- Poster presentation
- Open Access
V1 neurons can distinguish between motion in the world and visual displacements due to eye movements: a microsaccade study
BMC Neurosciencevolume 14, Article number: P262 (2013)
A major question in neuroscience concerns how perceptual systems differentiate between self-motion and motion in the world. This problem has special importance in vision, where the oculomotor system can track moving objects and move the fovea rapidly to sequential targets of interest, in conditions in which both observer and target are moving. We can easily distinguish between real world motion and a comparable displacement of the image over the retina due to an eye movement, despite equivalent retinal stimulation for externally and internally generated motion. However, how the brain performs this operation or which brain areas are involved remains unknown.
Here we recorded single neuron activity from awake monkey area V1 and compared the responses triggered by microsaccades (small-magnitude saccades that occur while attempting to fixate) to the responses induced by stimulus motion mimicking microsaccades. Our experimental set up allowed us to determine 1) whether area V1 neurons can differentiate between internal and external motion, and 2) the contribution of retinal versus non-retinal sources to microsaccade-driven neuronal responses in area V1. Because microsaccades displace receptive fields over an image, the interplay between receptive field and visual stimulus might fully explain area V1 responses to microsaccades.
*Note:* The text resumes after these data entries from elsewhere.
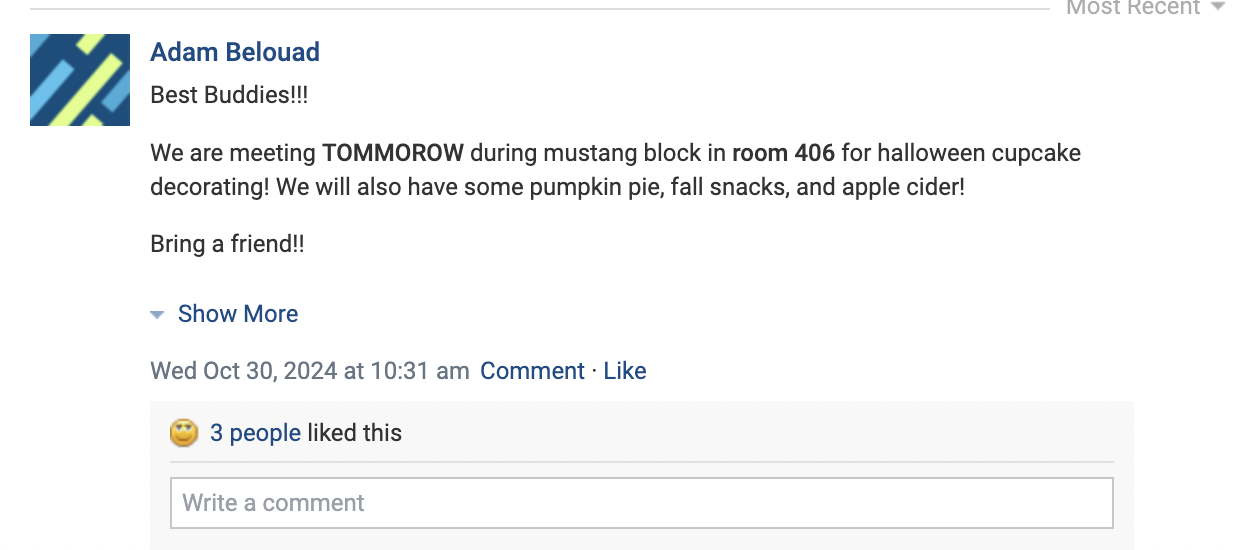
Task: Click the Show More disclosure triangle
Action: click(157, 315)
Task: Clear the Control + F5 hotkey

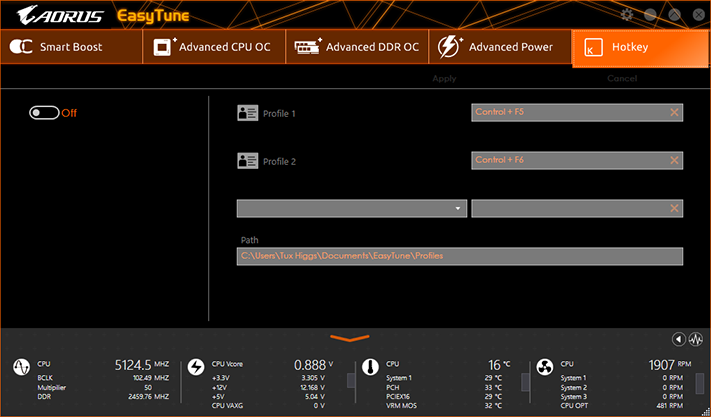Action: 674,112
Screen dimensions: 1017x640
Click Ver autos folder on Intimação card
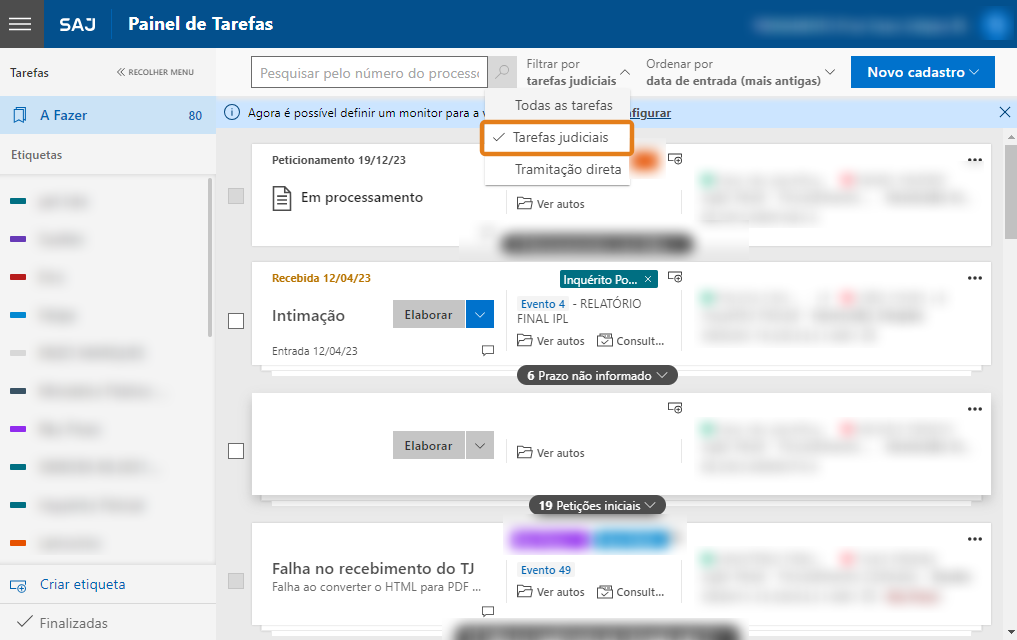tap(524, 341)
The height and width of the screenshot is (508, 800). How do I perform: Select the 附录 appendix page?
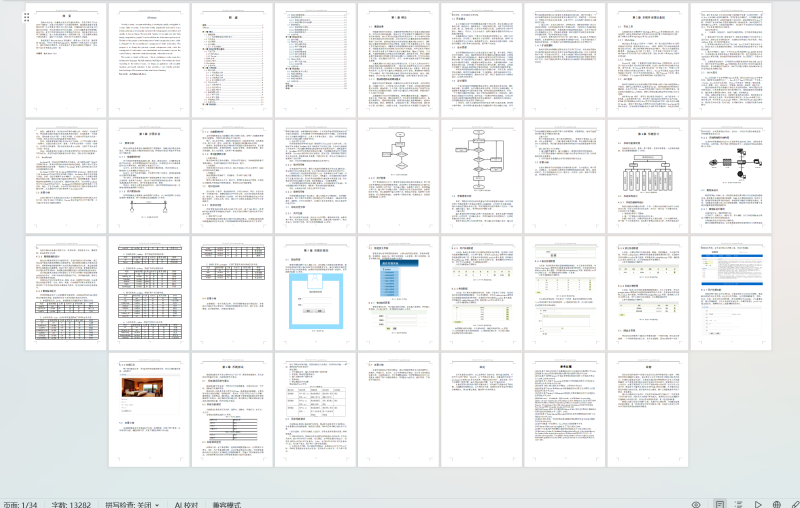tap(647, 410)
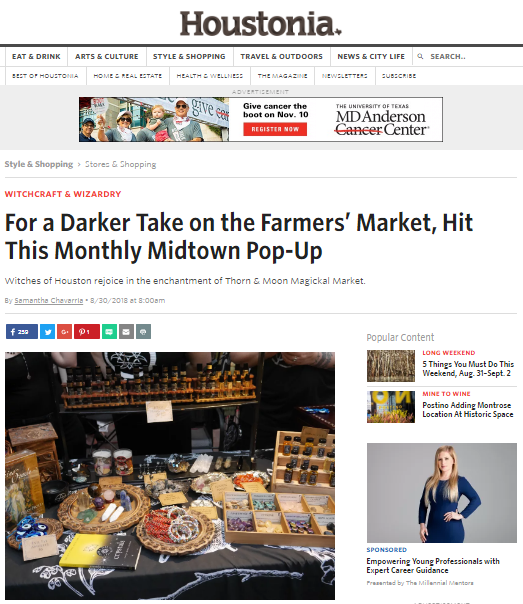The image size is (523, 604).
Task: Click the search magnifier icon
Action: (420, 56)
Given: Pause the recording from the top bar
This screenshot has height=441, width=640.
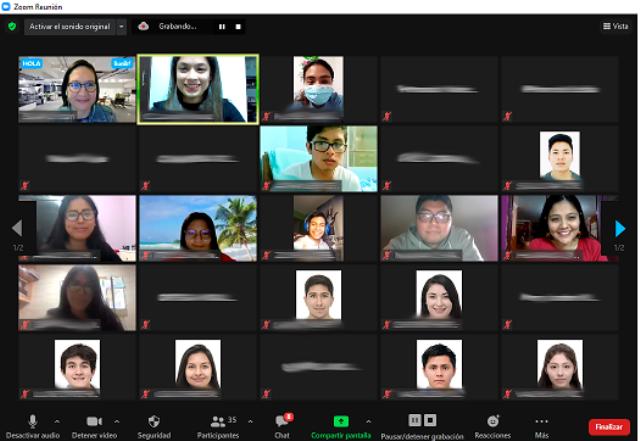Looking at the screenshot, I should click(x=222, y=26).
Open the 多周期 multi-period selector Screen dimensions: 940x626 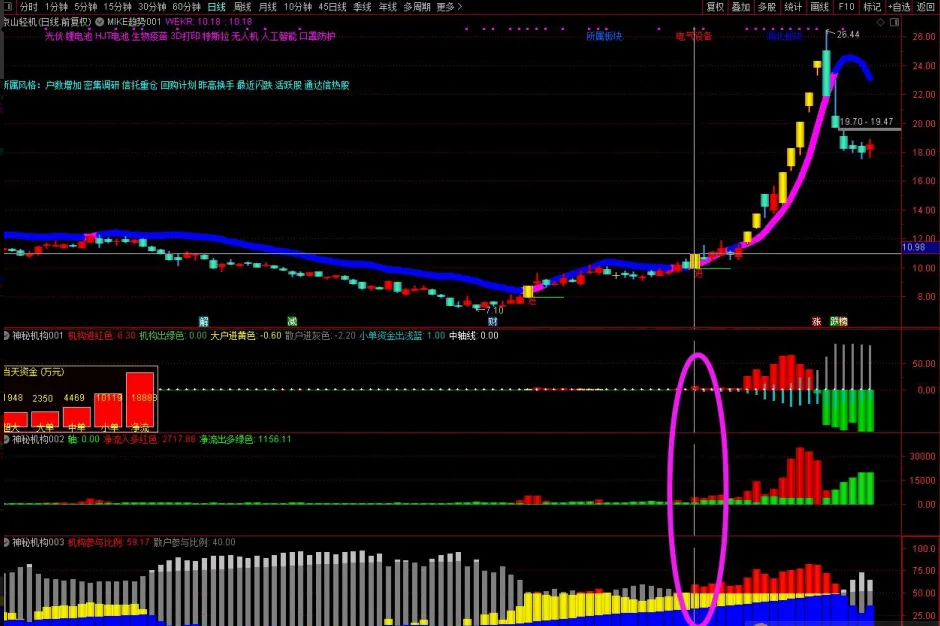click(417, 7)
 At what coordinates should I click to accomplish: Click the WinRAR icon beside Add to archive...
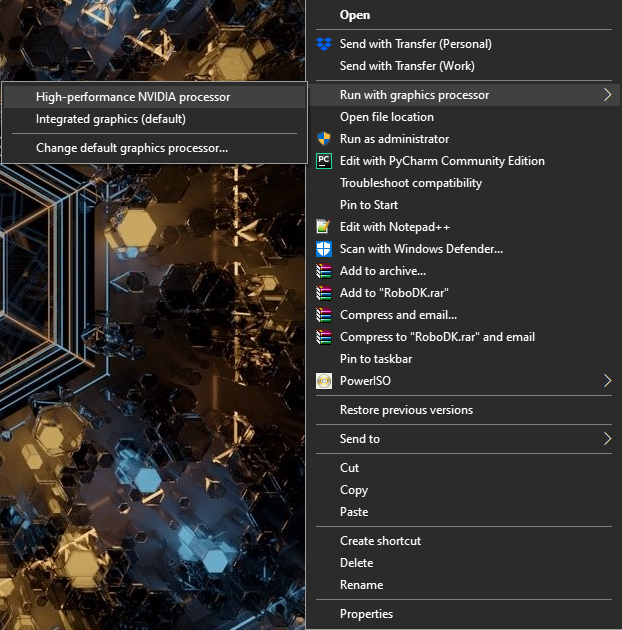tap(323, 271)
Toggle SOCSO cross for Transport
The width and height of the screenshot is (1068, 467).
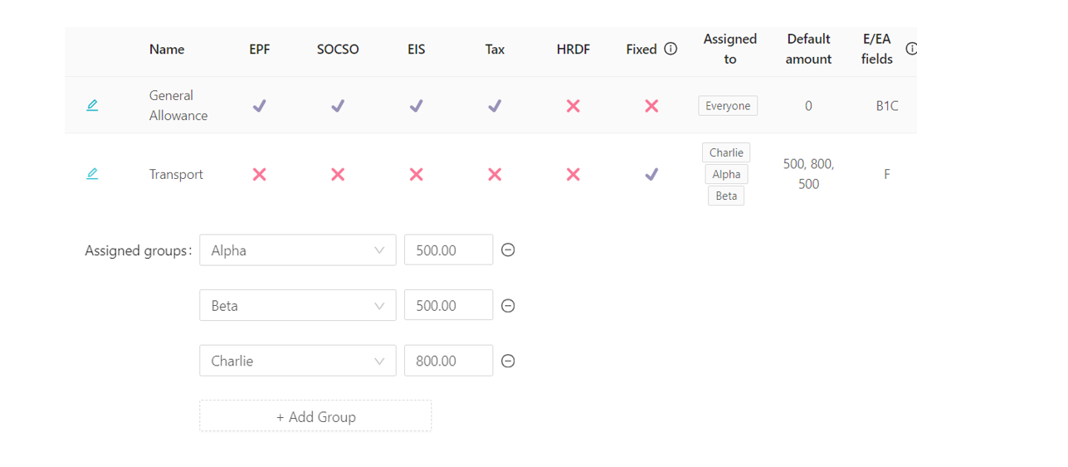coord(338,174)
If so, real microsaccades should elicit the same responses as stimulus motion that mimics microsaccades. Alternatively, responses to real and simulated microsaccades might be different, indicating that responses to real microsaccades include inputs from both retinal and non-retinal sources (such as corollary discharge from the oculomotor system in association with microsaccades, proprioceptive signals from the eye muscles, and/ or global motion integration).
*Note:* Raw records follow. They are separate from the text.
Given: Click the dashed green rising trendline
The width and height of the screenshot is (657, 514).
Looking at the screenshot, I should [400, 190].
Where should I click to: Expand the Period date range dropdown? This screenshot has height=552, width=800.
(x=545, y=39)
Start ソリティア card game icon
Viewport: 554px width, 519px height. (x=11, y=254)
We found that neuronal responses to real microsaccades were generally biphasic: a quick and dramatic increase over baseline was typically followed by a smaller and slower trough below baseline, whereas responses to simulated microsaccades included an excitatory peak but no trough. These findings suggest that excitatory responses to real microsaccades result from the displacement of the visual stimulus over the classical receptive field, with the subsequent inhibition reflecting non-retinal sources. The differential neural response to real versus simulated microsaccades further indicates that area V1 neurons can distinguish between internally and externally generated motion (i.e. visual displacements due to eye movements versus actual motion in the world). These findings help to delineate and constrain the role of area V1 in information processing, visual stability and/or perceptual suppression during microsaccades.
Study supported by the Barrow Neurological Foundation (awards to SLM and SMC) and the National Science Foundation (awards 0643306, 0852636, and 1153786 to SMC). XGT was a Fellow of the Caja Madrid Foundation. JOM was a Fellow of the Barrié Foundation.